Records for the exercise
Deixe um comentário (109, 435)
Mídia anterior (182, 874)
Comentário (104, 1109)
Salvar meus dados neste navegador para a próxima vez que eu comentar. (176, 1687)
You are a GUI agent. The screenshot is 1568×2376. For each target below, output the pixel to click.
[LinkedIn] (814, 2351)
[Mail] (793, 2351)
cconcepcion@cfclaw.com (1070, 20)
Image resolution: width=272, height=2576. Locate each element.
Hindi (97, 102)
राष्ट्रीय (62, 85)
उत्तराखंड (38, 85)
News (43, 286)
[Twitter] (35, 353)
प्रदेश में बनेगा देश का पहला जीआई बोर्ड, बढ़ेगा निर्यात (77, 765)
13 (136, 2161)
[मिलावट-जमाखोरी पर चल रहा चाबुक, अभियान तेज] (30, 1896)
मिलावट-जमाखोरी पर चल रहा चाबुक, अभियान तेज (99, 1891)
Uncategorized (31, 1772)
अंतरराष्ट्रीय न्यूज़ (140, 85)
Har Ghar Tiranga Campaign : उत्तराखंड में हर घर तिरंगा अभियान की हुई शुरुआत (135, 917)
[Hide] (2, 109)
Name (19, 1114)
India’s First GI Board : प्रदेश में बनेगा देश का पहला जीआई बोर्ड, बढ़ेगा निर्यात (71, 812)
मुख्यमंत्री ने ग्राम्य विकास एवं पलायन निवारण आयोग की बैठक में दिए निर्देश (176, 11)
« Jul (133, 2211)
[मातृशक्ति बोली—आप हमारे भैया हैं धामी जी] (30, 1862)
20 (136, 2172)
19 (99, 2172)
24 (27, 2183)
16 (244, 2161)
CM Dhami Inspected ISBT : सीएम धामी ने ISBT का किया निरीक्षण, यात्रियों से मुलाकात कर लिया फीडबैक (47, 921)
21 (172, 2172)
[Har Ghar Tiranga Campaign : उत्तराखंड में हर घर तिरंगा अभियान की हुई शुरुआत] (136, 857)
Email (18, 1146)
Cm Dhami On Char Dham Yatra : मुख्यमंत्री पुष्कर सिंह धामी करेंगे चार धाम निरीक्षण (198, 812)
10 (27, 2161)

Work task
Each line of the listing above that includes the word "Campaign" should be copied.

Result of this exercise
Har Ghar Tiranga Campaign : उत्तराखंड में हर घर तिरंगा अभियान की हुई शुरुआत (135, 917)
[Har Ghar Tiranga Campaign : उत्तराखंड में हर घर तिरंगा अभियान की हुई शुरुआत] (136, 857)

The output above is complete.